# generator will only run a power drill???



## tomtomtom (Apr 10, 2012)

hi i have small gas powered 2.2kw generator been working fine until it decided not to generate any electricity today, i had a look on the internet and briggs and stratton said if you use a power drill it will excite the polarity or something, anyway tried it and it worked, but a drill is all that will run on it. Any ideas thanks guys????


----------



## 89yt12 (Sep 20, 2010)

maybe run the drill for a longer amount of time


----------



## *AL* (Mar 30, 2012)

I don't know what you are running for a drill, but a 2.2KW generator should run more than just a drill, unless it's super big & requires all of the power the generator can produce, i.e. 2.2KW, which I seriously doubt.

If a generator is set up you can test to see if it's operating properly by plugging in a drill, or other electrical device, into one of the sockets that is on the generator. When pulling the trigger, you will hear the generator rev up to produce the power needed to run the drill.

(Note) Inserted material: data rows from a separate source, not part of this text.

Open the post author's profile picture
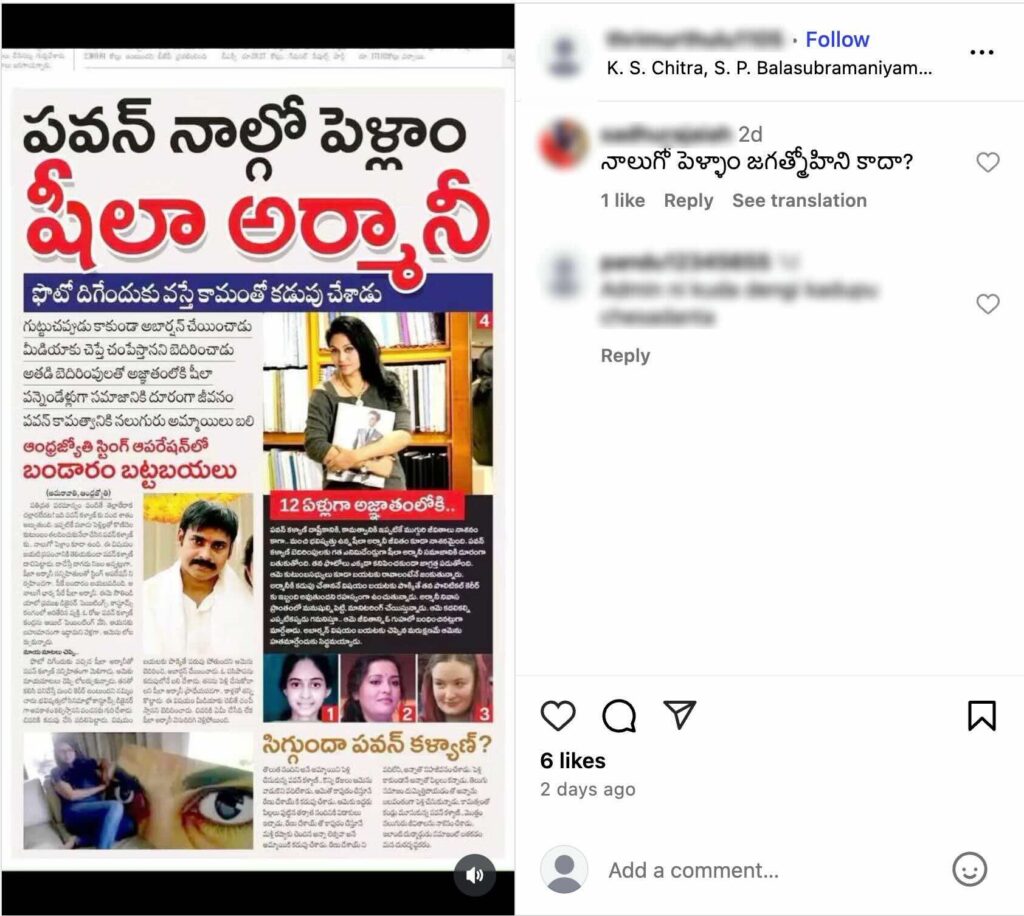Viewport: 1024px width, 916px height. coord(564,54)
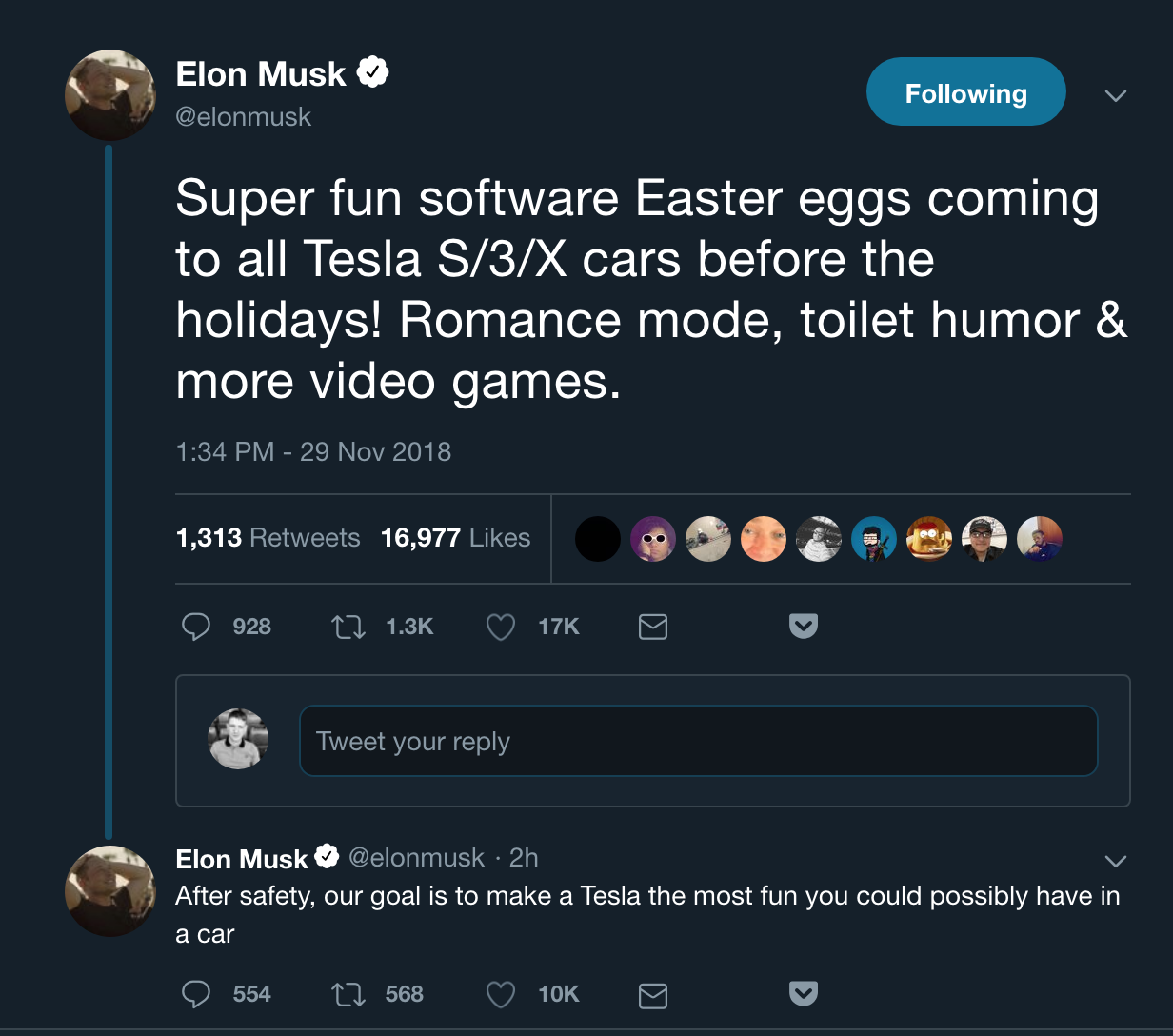Screen dimensions: 1173x1036
Task: Click the reply input field to compose
Action: pos(699,740)
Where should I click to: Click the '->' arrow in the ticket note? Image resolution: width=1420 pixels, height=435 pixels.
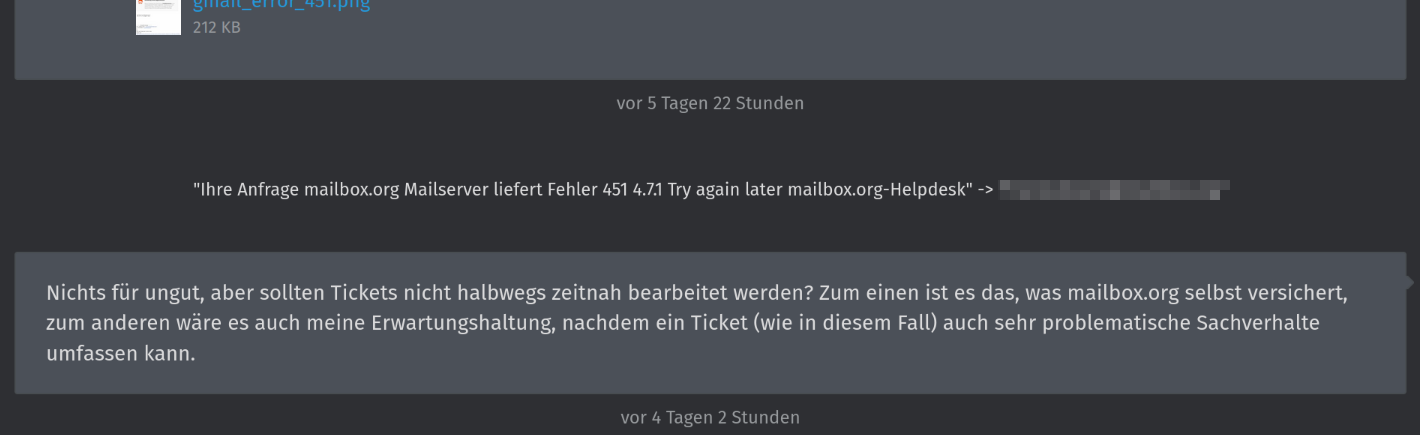985,190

Multiply the Voltage(E) of the drill times the Amperage(I) of the drill to determine what the power/wattage(W) requirement is needed to run the drill. It should be significantly less than 2.2KW, leaving you with surplus power to run other electrical devices as well.
Power(W) = Amperage(I) Squared(I²) x Resistance(R), so P=I²R. Since Voltage(E) = Amperage(I) times Resistance(R), so E=IR. Therefore, Power(W) = Voltage(E) times Amperage(I), & voila (W=EI).

Example, if an electrical device requires 110Volts at 5 Amps to operate: W=110x5 = 550 Watts of power to run this device (excluding surge).


----------



## tomtomtom (Apr 10, 2012)

i know it will run more than a drill if you read what i said, the drill excites the polarity but if i then unplug it and try anything else other than a drill it wont run it


----------